"An abstract painting is exactly what it purports to be, whether it be paint splatters or stripes, while a representational painting has to give the illusion of the paint being air, or flesh, or flowers … therefore abstract paintings are rather concrete while representational paintings are rather abstract." David Leffel
Taking a photograph, composing and separating it from its larger context and converting it to black and white immediately creates a degree of abstraction. Now, I can move away from a preoccupation with the photograph’s verisimilitude to reality and study with fresh eyes structure and form conveyed by shapes, patterns of blacks, greys and whites. It becomes apparent that meaning does not occur in the eyes, but in the mind. In this way, I recognize and am reminded that abstraction is a mental process which discerns what is essential and which separates what is essential from what is irrelevant.
However, where does this place photography which has traditionally interpreted and reproduced ‘real’ events, natural landscapes and portraits?

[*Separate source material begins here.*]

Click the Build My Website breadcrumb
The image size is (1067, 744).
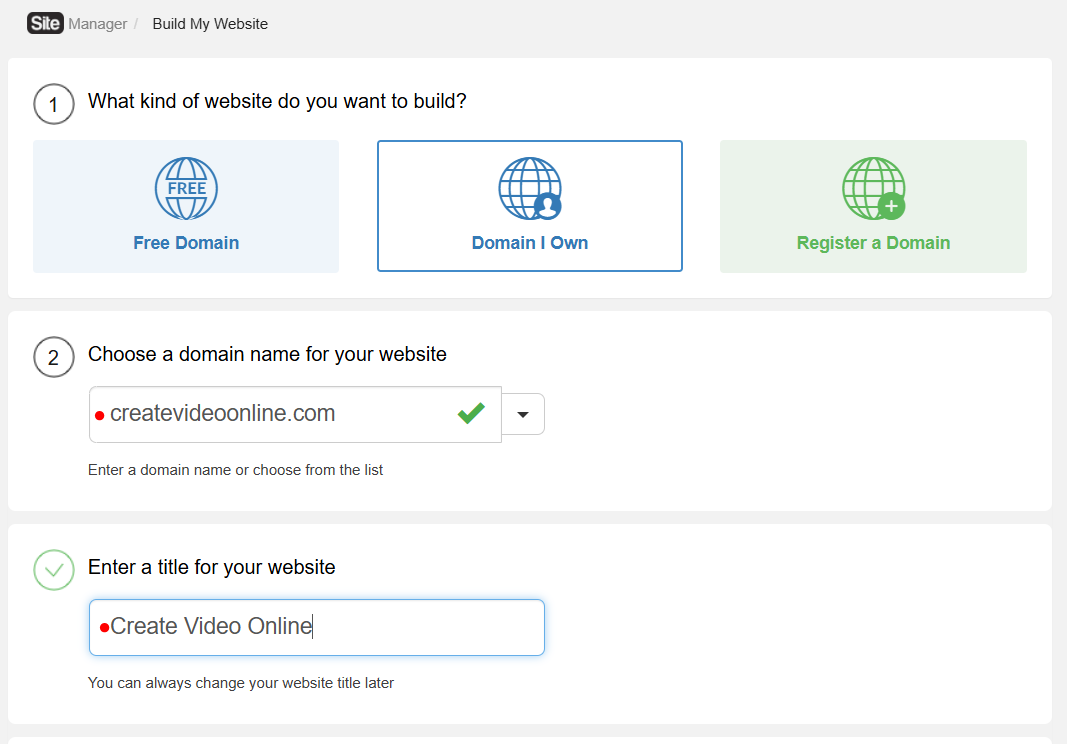coord(210,24)
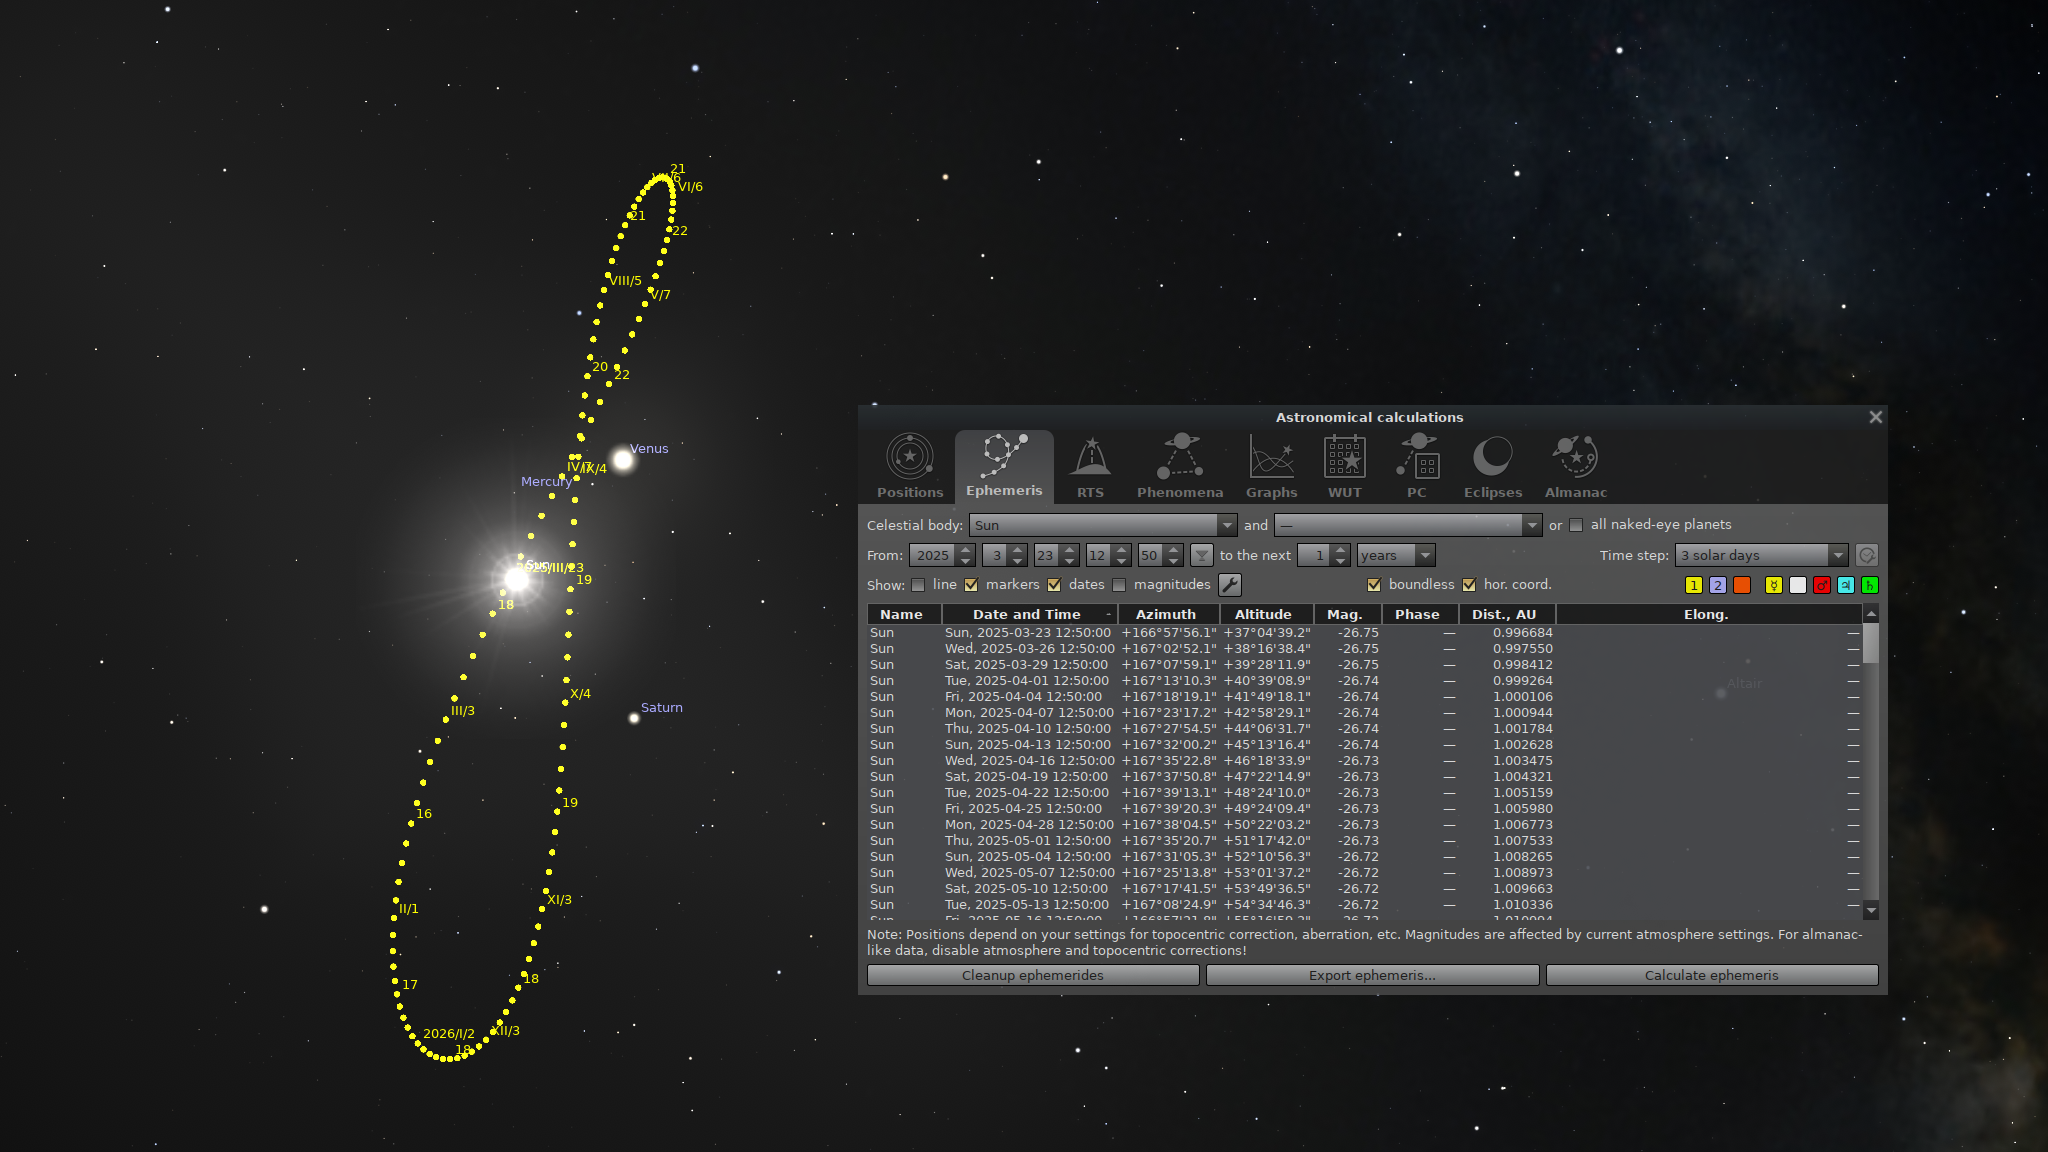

Instead of photography being an art form in which reality can be frozen in a physical object, abstraction moves away from the concern with the creation of an accurate description of visual reality to a reshaping and transformation of the world into non-representational, conceptual compositions.
This body of work moves along the spectrum between realism and abstraction to give a visual sensory impression of feelings, thoughts or experiences. For instance, grasses energetically disturbed by the wind convey chaos and violence as well as stillness at the moment of capture by the camera while leaf veins suggest not only strength and support but also embrace and shelter. By photographing what is often overlooked, increasing contrast, eliminating extraneous detail, and standing back to see the vast complexity of larger patterns, I hope to show how abstraction works through implication, suggestion and mystery, rather than obvious description.